The NDDC Managing Director urged the youths to go out and vote their conscience and maintain peaceful dispositions through the period and even after.
He said: “Go out there and cast your votes to the candidate of your choice freely and peacefully, follow your minds, avoid any act that can disrupt the process, cause violence and probably lead to suspension of the poll, say no to all forms of violence in the elections.”
Speaking during the workshop, Director of the National Orientation Agency (NOA) in the state, Dr. Yong Ayo-Tamuno, who assured of a peaceful elections in the state, pleaded with the youths to support the police on election duties in their place and say no to vote buying and selling.

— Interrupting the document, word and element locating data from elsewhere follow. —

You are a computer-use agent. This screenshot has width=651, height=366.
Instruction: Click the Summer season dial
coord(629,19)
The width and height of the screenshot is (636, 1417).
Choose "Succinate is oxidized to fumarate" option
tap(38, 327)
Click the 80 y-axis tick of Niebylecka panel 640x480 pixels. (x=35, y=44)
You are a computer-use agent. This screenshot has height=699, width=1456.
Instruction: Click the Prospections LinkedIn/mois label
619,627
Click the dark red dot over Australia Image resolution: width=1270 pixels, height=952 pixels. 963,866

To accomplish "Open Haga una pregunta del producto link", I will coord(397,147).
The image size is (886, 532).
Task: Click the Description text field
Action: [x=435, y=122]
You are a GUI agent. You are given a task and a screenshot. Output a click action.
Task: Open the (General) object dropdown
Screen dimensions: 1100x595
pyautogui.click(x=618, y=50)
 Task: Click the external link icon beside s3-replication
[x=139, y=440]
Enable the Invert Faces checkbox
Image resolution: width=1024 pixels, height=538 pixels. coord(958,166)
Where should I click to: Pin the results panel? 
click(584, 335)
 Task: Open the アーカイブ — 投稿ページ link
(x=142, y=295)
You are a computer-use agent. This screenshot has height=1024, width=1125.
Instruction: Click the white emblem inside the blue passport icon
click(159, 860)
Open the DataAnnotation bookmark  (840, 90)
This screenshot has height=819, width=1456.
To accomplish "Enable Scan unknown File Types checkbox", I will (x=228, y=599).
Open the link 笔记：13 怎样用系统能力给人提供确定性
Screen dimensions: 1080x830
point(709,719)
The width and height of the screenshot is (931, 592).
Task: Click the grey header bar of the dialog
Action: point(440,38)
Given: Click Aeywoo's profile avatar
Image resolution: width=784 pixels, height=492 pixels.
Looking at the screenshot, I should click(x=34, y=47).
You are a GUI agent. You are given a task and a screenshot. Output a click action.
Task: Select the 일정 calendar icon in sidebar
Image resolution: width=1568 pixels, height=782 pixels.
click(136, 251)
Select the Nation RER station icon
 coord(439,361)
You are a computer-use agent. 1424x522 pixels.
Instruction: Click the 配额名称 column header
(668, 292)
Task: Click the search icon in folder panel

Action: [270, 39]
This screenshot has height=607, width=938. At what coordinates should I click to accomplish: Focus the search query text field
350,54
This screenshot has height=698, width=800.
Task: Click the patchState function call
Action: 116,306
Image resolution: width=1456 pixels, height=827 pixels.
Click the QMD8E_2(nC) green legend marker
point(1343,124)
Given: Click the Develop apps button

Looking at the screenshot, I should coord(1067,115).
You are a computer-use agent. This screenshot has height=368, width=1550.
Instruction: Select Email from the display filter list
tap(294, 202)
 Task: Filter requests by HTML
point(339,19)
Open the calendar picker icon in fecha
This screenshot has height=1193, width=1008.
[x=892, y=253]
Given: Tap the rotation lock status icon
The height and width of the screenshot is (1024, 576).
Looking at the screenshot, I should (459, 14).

Ayo-Tamuno said there was the need for everybody, particularly the youths to make the process free and peaceful by sticking to the rule of engagement; by saying no to violence at any time in the elections.
He said: “When you get to your polling unit, maintain the peace, maintain law and order, don’t get to the pathway law and order, so that we don’t have ourselves to blame.
“Cooperate and assist the Police and other security agencies on election duties in your areas by providing useful information that will promote the needed peaceful environment for the conduct of the process without hitches.
“Elections will come and go and our society will remain, if you kill anybody or decide to kill yourself, society will continue.”
In his comment, the spokesman of the QPKI, Sodin Akiagba, said the NGO was concerned about the safety of the electorate, following the increasing rate of electoral violence across the nation, hence the initiative.
Akiagba, who lauded NDDC for the support towards the success of the event, noted that the consequences of electoral violence cannot be over-emphasised, describing it as grave.
He said the workshop would be held beyond the nine state of the Niger Delta region to raise awareness through proper orientation on why the youths must stay away from electoral violence.